#### Görev A:
Kayıtlarda "Select the Alarm grupları: 1 grup text" içeren satırdan "point(13,147)" içeren satıra kadar uzanan bölümü, iki uç satır da dahil, yeniden yazın. Bu bölümde "Viewport" ifadesini "Screen" ile değiştirin; başka hiçbir şeye dokunmayın.

#### Sayfa metni:
- - -
Iğdır’da yaşayan Türkler, diğer Türk bölgelerindeki gibi, Nevruz bayramına çok önem vermekte ve bir ay öncesinden hazırlıklara başlamaktadırlar. Çocuğu, genci, yaşlısı ile, halkın katılımıyla gerçekleştirilen Nevruz hazırlıkları, tüm gelenek ve renkleri ile yaşatılmaktadır.

Nevruz Bayramını karşılama ve kutlama etkinlikleri, Kış aylarının en soğuk günlerini içine alan ,” Büyük Çille ( 40gün ) ve Küçük Çile ( 20 gün )” nin bitimiyle başlayarak, bayram gününe kadar sürer (Azerbaycan Xalq Bayramı NOVRUZ, 2011, s. 39).
- - -
#### Görev B:
Nevruz metnine göre kutlama etkinlikleri hangi dönemin bitimiyle başlar ve bu dönem nasıl tanımlanır? Bir iki cümleyle açıklayın.
- - -
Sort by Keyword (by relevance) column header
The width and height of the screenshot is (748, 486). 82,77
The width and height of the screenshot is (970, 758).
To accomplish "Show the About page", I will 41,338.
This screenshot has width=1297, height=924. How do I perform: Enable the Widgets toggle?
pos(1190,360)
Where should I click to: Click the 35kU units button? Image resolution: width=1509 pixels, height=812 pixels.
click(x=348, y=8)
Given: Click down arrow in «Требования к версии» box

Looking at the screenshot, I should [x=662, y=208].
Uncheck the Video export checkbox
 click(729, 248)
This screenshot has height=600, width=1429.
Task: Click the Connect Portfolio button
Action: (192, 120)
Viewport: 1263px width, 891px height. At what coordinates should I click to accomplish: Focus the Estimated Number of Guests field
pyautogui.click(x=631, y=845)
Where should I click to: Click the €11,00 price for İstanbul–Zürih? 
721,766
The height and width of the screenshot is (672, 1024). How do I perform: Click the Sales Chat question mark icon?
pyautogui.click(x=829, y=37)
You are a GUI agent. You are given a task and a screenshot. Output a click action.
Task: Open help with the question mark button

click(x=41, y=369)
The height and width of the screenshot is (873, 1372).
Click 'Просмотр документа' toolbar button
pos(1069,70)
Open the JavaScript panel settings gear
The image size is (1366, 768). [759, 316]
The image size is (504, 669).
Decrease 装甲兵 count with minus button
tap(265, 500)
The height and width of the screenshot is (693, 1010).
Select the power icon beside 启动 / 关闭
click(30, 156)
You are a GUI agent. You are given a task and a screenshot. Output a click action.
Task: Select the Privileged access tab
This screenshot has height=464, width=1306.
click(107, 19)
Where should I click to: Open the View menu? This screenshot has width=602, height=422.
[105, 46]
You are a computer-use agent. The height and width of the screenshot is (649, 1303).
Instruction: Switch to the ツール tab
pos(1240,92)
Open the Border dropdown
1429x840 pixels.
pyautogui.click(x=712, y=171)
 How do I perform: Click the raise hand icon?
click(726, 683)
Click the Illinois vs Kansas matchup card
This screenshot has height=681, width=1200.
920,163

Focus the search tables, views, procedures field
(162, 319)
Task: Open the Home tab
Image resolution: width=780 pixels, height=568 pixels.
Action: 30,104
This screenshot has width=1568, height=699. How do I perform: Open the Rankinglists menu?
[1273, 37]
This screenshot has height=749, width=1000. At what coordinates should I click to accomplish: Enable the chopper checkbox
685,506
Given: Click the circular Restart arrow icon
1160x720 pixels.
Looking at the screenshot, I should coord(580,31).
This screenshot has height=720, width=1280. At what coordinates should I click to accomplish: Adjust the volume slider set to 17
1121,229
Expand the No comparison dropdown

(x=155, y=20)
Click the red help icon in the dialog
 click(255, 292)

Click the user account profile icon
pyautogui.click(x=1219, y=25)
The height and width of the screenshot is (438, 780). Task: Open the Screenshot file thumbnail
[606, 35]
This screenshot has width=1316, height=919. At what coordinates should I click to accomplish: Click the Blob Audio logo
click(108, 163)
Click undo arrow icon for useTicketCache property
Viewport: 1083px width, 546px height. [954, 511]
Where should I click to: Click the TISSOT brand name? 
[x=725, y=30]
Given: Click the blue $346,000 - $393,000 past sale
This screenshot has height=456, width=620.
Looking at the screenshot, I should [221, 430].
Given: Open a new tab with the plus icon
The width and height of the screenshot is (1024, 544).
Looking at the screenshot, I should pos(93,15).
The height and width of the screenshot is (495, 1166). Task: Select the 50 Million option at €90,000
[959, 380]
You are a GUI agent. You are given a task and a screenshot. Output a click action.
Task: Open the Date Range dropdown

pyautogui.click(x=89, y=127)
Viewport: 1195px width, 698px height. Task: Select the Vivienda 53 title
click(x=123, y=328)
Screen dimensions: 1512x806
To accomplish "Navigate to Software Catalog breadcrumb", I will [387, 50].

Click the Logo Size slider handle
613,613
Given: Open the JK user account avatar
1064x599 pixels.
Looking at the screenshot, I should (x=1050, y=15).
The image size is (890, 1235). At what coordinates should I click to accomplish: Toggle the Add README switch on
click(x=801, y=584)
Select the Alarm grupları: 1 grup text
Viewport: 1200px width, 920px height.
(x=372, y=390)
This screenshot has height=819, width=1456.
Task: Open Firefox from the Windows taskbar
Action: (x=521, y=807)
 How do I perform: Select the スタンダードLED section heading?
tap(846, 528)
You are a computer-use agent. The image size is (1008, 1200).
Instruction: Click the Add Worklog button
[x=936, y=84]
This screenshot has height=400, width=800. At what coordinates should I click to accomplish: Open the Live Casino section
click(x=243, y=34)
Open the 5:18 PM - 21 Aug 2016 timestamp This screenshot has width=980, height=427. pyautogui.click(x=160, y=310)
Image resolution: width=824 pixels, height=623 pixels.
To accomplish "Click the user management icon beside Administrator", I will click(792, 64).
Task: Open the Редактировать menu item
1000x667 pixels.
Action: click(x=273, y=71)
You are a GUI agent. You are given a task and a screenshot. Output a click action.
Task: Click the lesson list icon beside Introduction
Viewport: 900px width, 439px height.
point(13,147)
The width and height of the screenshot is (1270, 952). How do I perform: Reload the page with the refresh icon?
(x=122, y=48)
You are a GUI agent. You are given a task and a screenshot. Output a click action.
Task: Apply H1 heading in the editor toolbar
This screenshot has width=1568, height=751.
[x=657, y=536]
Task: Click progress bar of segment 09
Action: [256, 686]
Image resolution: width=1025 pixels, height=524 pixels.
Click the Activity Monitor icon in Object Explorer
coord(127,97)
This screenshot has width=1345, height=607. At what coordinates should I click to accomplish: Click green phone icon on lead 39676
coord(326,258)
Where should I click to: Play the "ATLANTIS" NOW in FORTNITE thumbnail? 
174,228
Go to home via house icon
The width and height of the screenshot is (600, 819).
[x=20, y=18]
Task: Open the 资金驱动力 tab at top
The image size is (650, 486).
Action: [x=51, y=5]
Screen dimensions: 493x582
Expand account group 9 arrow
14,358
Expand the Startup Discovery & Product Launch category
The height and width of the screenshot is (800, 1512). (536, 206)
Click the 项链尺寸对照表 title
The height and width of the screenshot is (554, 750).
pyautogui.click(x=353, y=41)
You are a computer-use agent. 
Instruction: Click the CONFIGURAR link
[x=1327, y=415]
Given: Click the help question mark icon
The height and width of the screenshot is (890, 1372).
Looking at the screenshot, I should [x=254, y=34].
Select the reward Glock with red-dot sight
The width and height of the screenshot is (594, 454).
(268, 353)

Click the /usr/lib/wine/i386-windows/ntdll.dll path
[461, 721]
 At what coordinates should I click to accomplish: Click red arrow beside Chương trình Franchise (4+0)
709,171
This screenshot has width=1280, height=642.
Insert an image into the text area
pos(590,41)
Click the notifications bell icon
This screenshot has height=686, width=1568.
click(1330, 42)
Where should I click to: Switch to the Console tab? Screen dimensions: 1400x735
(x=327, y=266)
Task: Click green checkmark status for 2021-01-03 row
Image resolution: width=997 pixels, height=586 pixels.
- - -
#### Nihai sonuç A:
Select the Alarm grupları: 1 grup text
Screen: 1200px width, 920px height.
(x=372, y=390)
This screenshot has height=819, width=1456.
Task: Open Firefox from the Windows taskbar
Action: (x=521, y=807)
 How do I perform: Select the スタンダードLED section heading?
tap(846, 528)
You are a computer-use agent. The image size is (1008, 1200).
Instruction: Click the Add Worklog button
[x=936, y=84]
This screenshot has height=400, width=800. At what coordinates should I click to accomplish: Open the Live Casino section
click(x=243, y=34)
Open the 5:18 PM - 21 Aug 2016 timestamp This screenshot has width=980, height=427. pyautogui.click(x=160, y=310)
Image resolution: width=824 pixels, height=623 pixels.
To accomplish "Click the user management icon beside Administrator", I will click(792, 64).
Task: Open the Редактировать menu item
1000x667 pixels.
Action: click(x=273, y=71)
You are a GUI agent. You are given a task and a screenshot. Output a click action.
Task: Click the lesson list icon beside Introduction
Screen: 900px width, 439px height.
point(13,147)

#### Nihai sonuç B:
Etkinlikler, kış aylarının en soğuk günlerini içine alan Büyük Çille (40 gün) ve Küçük Çile (20 gün) dönemlerinin bitimiyle başlar. Bayram gününe kadar sürer.